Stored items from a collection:
═══
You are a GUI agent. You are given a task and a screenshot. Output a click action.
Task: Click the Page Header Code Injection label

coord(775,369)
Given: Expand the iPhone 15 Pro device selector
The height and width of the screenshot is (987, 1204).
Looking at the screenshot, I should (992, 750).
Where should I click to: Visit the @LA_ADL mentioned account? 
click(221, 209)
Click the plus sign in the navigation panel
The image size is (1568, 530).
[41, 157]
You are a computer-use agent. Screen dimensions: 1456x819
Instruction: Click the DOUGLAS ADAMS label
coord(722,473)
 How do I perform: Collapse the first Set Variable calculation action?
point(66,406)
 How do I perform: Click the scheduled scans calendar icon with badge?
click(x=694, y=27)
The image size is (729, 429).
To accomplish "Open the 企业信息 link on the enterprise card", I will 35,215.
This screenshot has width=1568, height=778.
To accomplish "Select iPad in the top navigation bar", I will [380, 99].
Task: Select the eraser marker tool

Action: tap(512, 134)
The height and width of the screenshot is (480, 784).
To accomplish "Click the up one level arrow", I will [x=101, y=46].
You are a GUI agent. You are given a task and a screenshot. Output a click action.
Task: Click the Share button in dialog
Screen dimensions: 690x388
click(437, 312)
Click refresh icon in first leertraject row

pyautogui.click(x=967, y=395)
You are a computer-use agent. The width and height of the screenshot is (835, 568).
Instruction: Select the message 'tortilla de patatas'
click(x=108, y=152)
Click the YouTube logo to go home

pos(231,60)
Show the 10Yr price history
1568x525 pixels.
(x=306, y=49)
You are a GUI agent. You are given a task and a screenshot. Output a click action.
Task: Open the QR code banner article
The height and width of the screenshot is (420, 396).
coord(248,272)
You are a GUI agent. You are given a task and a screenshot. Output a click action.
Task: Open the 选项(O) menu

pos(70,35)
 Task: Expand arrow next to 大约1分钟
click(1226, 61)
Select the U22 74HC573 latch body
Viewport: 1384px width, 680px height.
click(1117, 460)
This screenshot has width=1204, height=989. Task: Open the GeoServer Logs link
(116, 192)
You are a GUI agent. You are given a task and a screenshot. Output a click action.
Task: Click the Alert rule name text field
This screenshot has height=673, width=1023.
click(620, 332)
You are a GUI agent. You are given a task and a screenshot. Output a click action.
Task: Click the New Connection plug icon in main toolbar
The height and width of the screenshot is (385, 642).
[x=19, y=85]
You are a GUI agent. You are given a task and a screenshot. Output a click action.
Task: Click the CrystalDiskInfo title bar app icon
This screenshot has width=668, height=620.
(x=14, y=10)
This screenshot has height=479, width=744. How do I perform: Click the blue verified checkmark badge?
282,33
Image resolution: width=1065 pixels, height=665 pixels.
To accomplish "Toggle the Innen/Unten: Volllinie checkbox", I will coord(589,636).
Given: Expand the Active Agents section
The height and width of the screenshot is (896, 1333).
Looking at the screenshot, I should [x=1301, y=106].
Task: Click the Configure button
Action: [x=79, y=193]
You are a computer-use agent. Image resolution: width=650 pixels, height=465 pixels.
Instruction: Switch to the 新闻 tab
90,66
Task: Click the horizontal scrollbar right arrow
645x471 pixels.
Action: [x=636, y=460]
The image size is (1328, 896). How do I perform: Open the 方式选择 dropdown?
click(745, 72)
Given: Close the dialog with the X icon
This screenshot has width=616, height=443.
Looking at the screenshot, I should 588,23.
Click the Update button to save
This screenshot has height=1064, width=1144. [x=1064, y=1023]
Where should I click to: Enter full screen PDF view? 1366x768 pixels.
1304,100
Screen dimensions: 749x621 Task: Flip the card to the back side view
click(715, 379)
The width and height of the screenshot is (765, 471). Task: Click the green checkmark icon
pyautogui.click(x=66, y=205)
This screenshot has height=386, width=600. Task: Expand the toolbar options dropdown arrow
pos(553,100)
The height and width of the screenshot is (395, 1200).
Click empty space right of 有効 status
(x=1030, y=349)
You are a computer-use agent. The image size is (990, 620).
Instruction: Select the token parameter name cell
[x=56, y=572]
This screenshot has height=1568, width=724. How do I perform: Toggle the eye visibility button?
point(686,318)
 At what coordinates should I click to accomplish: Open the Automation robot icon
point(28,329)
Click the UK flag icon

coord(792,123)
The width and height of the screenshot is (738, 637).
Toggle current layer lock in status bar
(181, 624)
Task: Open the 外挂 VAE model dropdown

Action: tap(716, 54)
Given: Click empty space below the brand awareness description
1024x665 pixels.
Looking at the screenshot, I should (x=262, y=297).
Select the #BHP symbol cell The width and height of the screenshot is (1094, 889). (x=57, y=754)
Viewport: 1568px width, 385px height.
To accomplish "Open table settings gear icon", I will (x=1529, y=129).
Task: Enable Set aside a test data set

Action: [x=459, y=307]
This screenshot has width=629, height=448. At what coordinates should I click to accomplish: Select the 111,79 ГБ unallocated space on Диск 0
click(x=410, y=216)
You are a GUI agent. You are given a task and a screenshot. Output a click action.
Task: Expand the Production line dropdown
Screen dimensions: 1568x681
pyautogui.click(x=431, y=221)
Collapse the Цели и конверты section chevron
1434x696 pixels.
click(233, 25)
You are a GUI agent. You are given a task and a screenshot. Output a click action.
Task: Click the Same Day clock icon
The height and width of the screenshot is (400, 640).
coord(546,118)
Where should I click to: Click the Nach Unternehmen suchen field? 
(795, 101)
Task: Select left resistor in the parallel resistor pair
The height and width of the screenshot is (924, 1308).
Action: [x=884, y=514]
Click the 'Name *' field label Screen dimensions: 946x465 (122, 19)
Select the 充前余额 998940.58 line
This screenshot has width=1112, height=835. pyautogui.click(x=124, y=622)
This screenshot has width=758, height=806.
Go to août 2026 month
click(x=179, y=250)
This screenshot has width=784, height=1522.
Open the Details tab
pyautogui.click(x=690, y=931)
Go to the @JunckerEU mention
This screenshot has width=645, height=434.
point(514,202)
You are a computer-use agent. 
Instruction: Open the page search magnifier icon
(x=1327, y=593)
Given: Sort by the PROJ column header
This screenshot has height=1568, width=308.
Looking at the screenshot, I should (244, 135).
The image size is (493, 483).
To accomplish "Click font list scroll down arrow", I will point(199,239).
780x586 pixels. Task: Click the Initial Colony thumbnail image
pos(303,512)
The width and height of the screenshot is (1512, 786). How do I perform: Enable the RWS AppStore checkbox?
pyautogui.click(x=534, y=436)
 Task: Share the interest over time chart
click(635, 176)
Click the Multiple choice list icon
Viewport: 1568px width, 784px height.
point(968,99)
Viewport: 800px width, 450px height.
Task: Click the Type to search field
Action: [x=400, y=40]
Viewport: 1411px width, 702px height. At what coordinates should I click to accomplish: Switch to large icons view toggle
═══
**Exercise goal:**
Every entry above should be written out again, precisely.

**Response area:**
You are a GUI agent. You are given a task and a screenshot. Output a click action.
Task: Click the Page Header Code Injection label

coord(775,369)
Given: Expand the iPhone 15 Pro device selector
The height and width of the screenshot is (987, 1204).
Looking at the screenshot, I should (992, 750).
Where should I click to: Visit the @LA_ADL mentioned account? 
click(221, 209)
Click the plus sign in the navigation panel
The image size is (1568, 530).
[41, 157]
You are a computer-use agent. Screen dimensions: 1456x819
Instruction: Click the DOUGLAS ADAMS label
coord(722,473)
 How do I perform: Collapse the first Set Variable calculation action?
point(66,406)
 How do I perform: Click the scheduled scans calendar icon with badge?
click(x=694, y=27)
The image size is (729, 429).
To accomplish "Open the 企业信息 link on the enterprise card", I will 35,215.
This screenshot has width=1568, height=778.
To accomplish "Select iPad in the top navigation bar", I will [380, 99].
Task: Select the eraser marker tool

Action: tap(512, 134)
The height and width of the screenshot is (480, 784).
To accomplish "Click the up one level arrow", I will [x=101, y=46].
You are a GUI agent. You are given a task and a screenshot. Output a click action.
Task: Click the Share button in dialog
Screen dimensions: 690x388
click(437, 312)
Click refresh icon in first leertraject row

pyautogui.click(x=967, y=395)
You are a computer-use agent. The width and height of the screenshot is (835, 568).
Instruction: Select the message 'tortilla de patatas'
click(x=108, y=152)
Click the YouTube logo to go home

pos(231,60)
Show the 10Yr price history
1568x525 pixels.
(x=306, y=49)
You are a GUI agent. You are given a task and a screenshot. Output a click action.
Task: Open the QR code banner article
The height and width of the screenshot is (420, 396).
coord(248,272)
You are a GUI agent. You are given a task and a screenshot. Output a click action.
Task: Open the 选项(O) menu

pos(70,35)
 Task: Expand arrow next to 大约1分钟
click(1226, 61)
Select the U22 74HC573 latch body
Viewport: 1384px width, 680px height.
click(1117, 460)
This screenshot has width=1204, height=989. Task: Open the GeoServer Logs link
(116, 192)
You are a GUI agent. You are given a task and a screenshot. Output a click action.
Task: Click the Alert rule name text field
This screenshot has height=673, width=1023.
click(620, 332)
You are a GUI agent. You are given a task and a screenshot. Output a click action.
Task: Click the New Connection plug icon in main toolbar
The height and width of the screenshot is (385, 642).
[x=19, y=85]
You are a GUI agent. You are given a task and a screenshot. Output a click action.
Task: Click the CrystalDiskInfo title bar app icon
This screenshot has width=668, height=620.
(x=14, y=10)
This screenshot has height=479, width=744. How do I perform: Click the blue verified checkmark badge?
282,33
Image resolution: width=1065 pixels, height=665 pixels.
To accomplish "Toggle the Innen/Unten: Volllinie checkbox", I will coord(589,636).
Given: Expand the Active Agents section
The height and width of the screenshot is (896, 1333).
Looking at the screenshot, I should [x=1301, y=106].
Task: Click the Configure button
Action: [x=79, y=193]
You are a computer-use agent. Image resolution: width=650 pixels, height=465 pixels.
Instruction: Switch to the 新闻 tab
90,66
Task: Click the horizontal scrollbar right arrow
645x471 pixels.
Action: [x=636, y=460]
The image size is (1328, 896). How do I perform: Open the 方式选择 dropdown?
click(745, 72)
Given: Close the dialog with the X icon
This screenshot has width=616, height=443.
Looking at the screenshot, I should 588,23.
Click the Update button to save
This screenshot has height=1064, width=1144. [x=1064, y=1023]
Where should I click to: Enter full screen PDF view? 1366x768 pixels.
1304,100
Screen dimensions: 749x621 Task: Flip the card to the back side view
click(715, 379)
The width and height of the screenshot is (765, 471). Task: Click the green checkmark icon
pyautogui.click(x=66, y=205)
This screenshot has height=386, width=600. Task: Expand the toolbar options dropdown arrow
pos(553,100)
The height and width of the screenshot is (395, 1200).
Click empty space right of 有効 status
(x=1030, y=349)
You are a computer-use agent. The image size is (990, 620).
Instruction: Select the token parameter name cell
[x=56, y=572]
This screenshot has height=1568, width=724. How do I perform: Toggle the eye visibility button?
point(686,318)
 At what coordinates should I click to accomplish: Open the Automation robot icon
point(28,329)
Click the UK flag icon

coord(792,123)
The width and height of the screenshot is (738, 637).
Toggle current layer lock in status bar
(181, 624)
Task: Open the 外挂 VAE model dropdown

Action: tap(716, 54)
Given: Click empty space below the brand awareness description
1024x665 pixels.
Looking at the screenshot, I should (x=262, y=297).
Select the #BHP symbol cell The width and height of the screenshot is (1094, 889). (x=57, y=754)
Viewport: 1568px width, 385px height.
To accomplish "Open table settings gear icon", I will (x=1529, y=129).
Task: Enable Set aside a test data set

Action: [x=459, y=307]
This screenshot has width=629, height=448. At what coordinates should I click to accomplish: Select the 111,79 ГБ unallocated space on Диск 0
click(x=410, y=216)
You are a GUI agent. You are given a task and a screenshot. Output a click action.
Task: Expand the Production line dropdown
Screen dimensions: 1568x681
pyautogui.click(x=431, y=221)
Collapse the Цели и конверты section chevron
1434x696 pixels.
click(233, 25)
You are a GUI agent. You are given a task and a screenshot. Output a click action.
Task: Click the Same Day clock icon
The height and width of the screenshot is (400, 640).
coord(546,118)
Where should I click to: Click the Nach Unternehmen suchen field? 
(795, 101)
Task: Select left resistor in the parallel resistor pair
The height and width of the screenshot is (924, 1308).
Action: [x=884, y=514]
Click the 'Name *' field label Screen dimensions: 946x465 (122, 19)
Select the 充前余额 998940.58 line
This screenshot has width=1112, height=835. pyautogui.click(x=124, y=622)
This screenshot has width=758, height=806.
Go to août 2026 month
click(x=179, y=250)
This screenshot has width=784, height=1522.
Open the Details tab
pyautogui.click(x=690, y=931)
Go to the @JunckerEU mention
This screenshot has width=645, height=434.
point(514,202)
You are a computer-use agent. 
Instruction: Open the page search magnifier icon
(x=1327, y=593)
Given: Sort by the PROJ column header
This screenshot has height=1568, width=308.
Looking at the screenshot, I should (244, 135).
The image size is (493, 483).
To accomplish "Click font list scroll down arrow", I will point(199,239).
780x586 pixels. Task: Click the Initial Colony thumbnail image
pos(303,512)
The width and height of the screenshot is (1512, 786). How do I perform: Enable the RWS AppStore checkbox?
pyautogui.click(x=534, y=436)
 Task: Share the interest over time chart
click(635, 176)
Click the Multiple choice list icon
Viewport: 1568px width, 784px height.
point(968,99)
Viewport: 800px width, 450px height.
Task: Click the Type to search field
Action: [x=400, y=40]
Viewport: 1411px width, 702px height. At what coordinates should I click to accomplish: Switch to large icons view toggle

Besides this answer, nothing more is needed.